Registros extraídos de una colección:

━━━━

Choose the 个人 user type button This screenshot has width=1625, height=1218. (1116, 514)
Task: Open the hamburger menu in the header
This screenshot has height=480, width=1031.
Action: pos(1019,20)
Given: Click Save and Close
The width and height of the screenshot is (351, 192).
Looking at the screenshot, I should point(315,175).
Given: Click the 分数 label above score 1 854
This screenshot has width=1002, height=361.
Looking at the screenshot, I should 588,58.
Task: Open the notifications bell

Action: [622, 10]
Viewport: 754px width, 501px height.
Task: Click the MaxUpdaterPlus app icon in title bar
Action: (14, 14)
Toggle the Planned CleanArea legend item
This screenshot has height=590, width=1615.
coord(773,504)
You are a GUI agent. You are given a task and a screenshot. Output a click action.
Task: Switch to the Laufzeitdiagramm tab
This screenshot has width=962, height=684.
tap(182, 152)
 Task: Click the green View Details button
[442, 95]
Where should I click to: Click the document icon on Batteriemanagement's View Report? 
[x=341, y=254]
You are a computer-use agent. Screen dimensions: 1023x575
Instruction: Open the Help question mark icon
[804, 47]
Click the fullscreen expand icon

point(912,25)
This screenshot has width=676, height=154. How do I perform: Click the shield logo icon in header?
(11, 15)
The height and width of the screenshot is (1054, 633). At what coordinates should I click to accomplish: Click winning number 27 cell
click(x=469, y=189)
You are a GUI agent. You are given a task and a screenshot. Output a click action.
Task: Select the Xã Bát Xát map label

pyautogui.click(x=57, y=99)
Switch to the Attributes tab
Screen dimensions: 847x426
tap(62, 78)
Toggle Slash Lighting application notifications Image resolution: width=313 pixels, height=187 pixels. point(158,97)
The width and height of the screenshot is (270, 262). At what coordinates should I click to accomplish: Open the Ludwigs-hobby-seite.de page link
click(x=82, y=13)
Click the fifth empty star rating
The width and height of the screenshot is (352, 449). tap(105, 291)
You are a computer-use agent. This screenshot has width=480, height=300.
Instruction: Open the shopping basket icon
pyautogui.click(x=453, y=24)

━━━━

Tarea planteada: Presenta todas estas líneas en forma de lista numerada y omite las líneas en blanco.

Resultado obtenido:
1. Choose the 个人 user type button This screenshot has width=1625, height=1218. (1116, 514)
2. Task: Open the hamburger menu in the header
3. This screenshot has height=480, width=1031.
4. Action: pos(1019,20)
5. Given: Click Save and Close
6. The width and height of the screenshot is (351, 192).
7. Looking at the screenshot, I should point(315,175).
8. Given: Click the 分数 label above score 1 854
9. This screenshot has width=1002, height=361.
10. Looking at the screenshot, I should 588,58.
11. Task: Open the notifications bell
12. Action: [622, 10]
13. Viewport: 754px width, 501px height.
14. Task: Click the MaxUpdaterPlus app icon in title bar
15. Action: (14, 14)
16. Toggle the Planned CleanArea legend item
17. This screenshot has height=590, width=1615.
18. coord(773,504)
19. You are a GUI agent. You are given a task and a screenshot. Output a click action.
20. Task: Switch to the Laufzeitdiagramm tab
21. This screenshot has width=962, height=684.
22. tap(182, 152)
23.  Task: Click the green View Details button
24. [442, 95]
25. Where should I click to: Click the document icon on Batteriemanagement's View Report? 
26. [x=341, y=254]
27. You are a computer-use agent. Screen dimensions: 1023x575
28. Instruction: Open the Help question mark icon
29. [804, 47]
30. Click the fullscreen expand icon
31. point(912,25)
32. This screenshot has width=676, height=154. How do I perform: Click the shield logo icon in header?
33. (11, 15)
34. The height and width of the screenshot is (1054, 633). At what coordinates should I click to accomplish: Click winning number 27 cell
35. click(x=469, y=189)
36. You are a GUI agent. You are given a task and a screenshot. Output a click action.
37. Task: Select the Xã Bát Xát map label
38. pyautogui.click(x=57, y=99)
39. Switch to the Attributes tab
40. Screen dimensions: 847x426
41. tap(62, 78)
42. Toggle Slash Lighting application notifications Image resolution: width=313 pixels, height=187 pixels. point(158,97)
43. The width and height of the screenshot is (270, 262). At what coordinates should I click to accomplish: Open the Ludwigs-hobby-seite.de page link
44. click(x=82, y=13)
45. Click the fifth empty star rating
46. The width and height of the screenshot is (352, 449). tap(105, 291)
47. You are a computer-use agent. This screenshot has width=480, height=300.
48. Instruction: Open the shopping basket icon
49. pyautogui.click(x=453, y=24)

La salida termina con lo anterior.